Dataset items:
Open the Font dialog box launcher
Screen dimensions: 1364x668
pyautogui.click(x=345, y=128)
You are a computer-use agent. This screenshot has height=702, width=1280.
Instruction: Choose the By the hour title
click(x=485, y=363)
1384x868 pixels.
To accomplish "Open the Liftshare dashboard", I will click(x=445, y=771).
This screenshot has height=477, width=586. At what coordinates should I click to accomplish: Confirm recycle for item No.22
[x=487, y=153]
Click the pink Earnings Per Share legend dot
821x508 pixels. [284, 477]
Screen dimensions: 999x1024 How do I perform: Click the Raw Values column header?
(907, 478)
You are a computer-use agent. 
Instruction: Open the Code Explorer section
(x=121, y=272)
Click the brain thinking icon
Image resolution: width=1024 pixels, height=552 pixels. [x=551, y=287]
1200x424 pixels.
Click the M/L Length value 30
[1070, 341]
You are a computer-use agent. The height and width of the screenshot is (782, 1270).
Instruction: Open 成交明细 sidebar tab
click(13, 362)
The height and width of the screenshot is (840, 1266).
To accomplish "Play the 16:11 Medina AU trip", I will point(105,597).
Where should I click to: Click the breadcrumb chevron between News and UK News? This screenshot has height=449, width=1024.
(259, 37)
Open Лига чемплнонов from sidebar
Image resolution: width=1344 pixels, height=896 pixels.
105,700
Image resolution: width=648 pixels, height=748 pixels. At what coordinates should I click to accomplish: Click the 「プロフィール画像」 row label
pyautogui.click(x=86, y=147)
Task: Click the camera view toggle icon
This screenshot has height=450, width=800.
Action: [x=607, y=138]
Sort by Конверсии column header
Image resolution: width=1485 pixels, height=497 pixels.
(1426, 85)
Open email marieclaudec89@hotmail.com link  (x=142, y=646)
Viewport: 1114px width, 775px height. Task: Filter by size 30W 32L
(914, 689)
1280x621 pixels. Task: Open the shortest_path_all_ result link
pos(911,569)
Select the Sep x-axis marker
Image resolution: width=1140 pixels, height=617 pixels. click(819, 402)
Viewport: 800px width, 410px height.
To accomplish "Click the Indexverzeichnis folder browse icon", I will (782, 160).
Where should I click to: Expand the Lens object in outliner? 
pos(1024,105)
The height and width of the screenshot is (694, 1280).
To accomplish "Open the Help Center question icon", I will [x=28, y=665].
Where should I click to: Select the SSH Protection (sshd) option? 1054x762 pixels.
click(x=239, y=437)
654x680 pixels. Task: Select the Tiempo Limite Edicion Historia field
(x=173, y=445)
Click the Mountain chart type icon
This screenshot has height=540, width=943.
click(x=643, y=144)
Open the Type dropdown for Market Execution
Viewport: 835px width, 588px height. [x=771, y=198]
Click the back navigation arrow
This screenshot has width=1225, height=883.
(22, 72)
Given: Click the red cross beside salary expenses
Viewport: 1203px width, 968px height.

-- Prompt --
For each line above that contains "computer", make a copy.

-- Your solution --
You are a computer-use agent. This screenshot has height=702, width=1280.
You are a computer-use agent. 
You are a computer-use agent. The height and width of the screenshot is (782, 1270).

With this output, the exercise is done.